> **SUPPLIED INFORMATION**:

• • • • • • •

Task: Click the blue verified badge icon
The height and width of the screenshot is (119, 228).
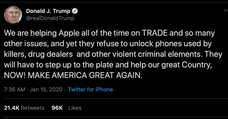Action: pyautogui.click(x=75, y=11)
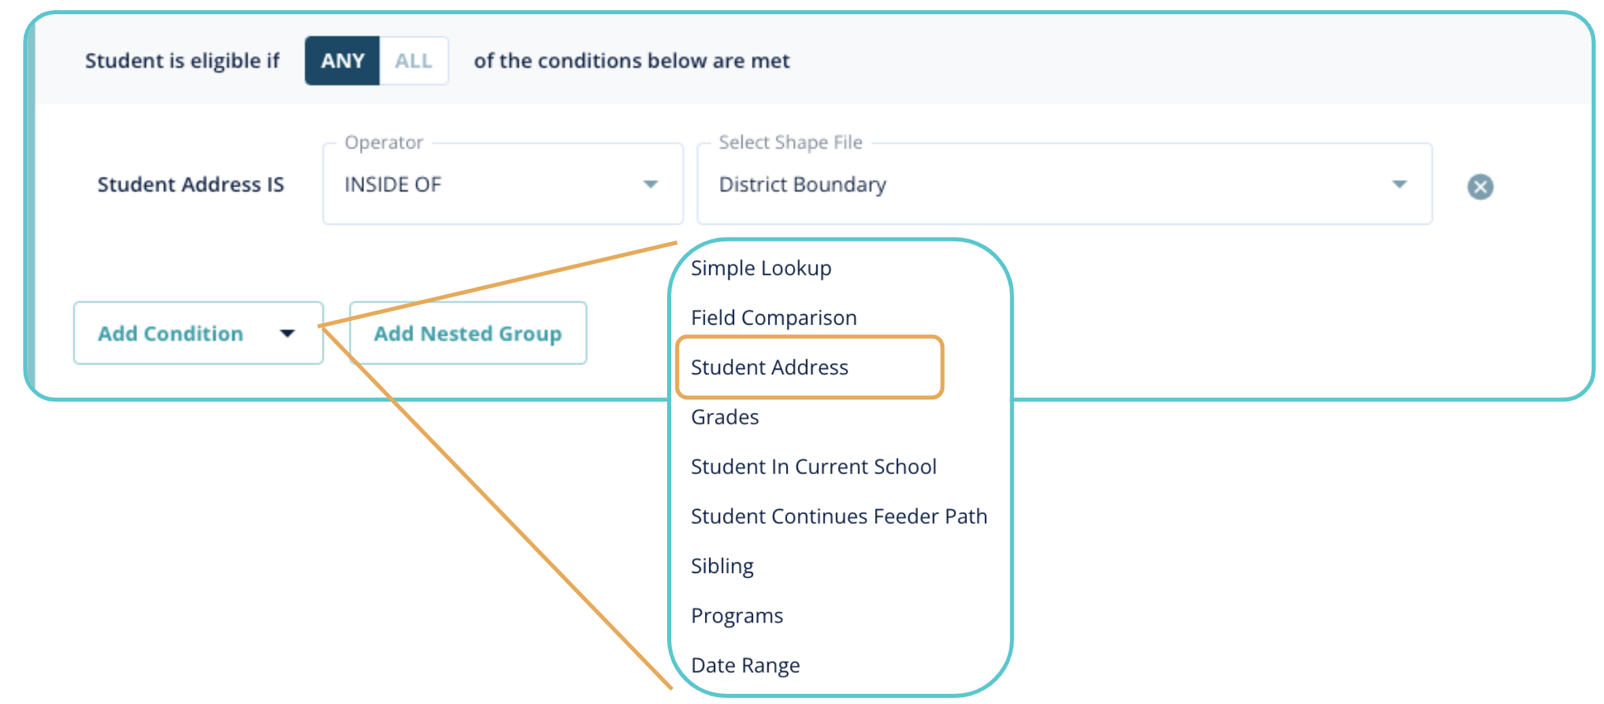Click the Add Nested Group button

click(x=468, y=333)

• • • • • • •

> **DESCRIPTION OF THE TASK**: Restate the entire listing word for word, excluding pictures.

> **COMPLETED EXERCISE**:
Task: Click the blue verified badge icon
The height and width of the screenshot is (119, 228).
Action: pyautogui.click(x=75, y=11)
Click the Add Nested Group button

click(x=468, y=333)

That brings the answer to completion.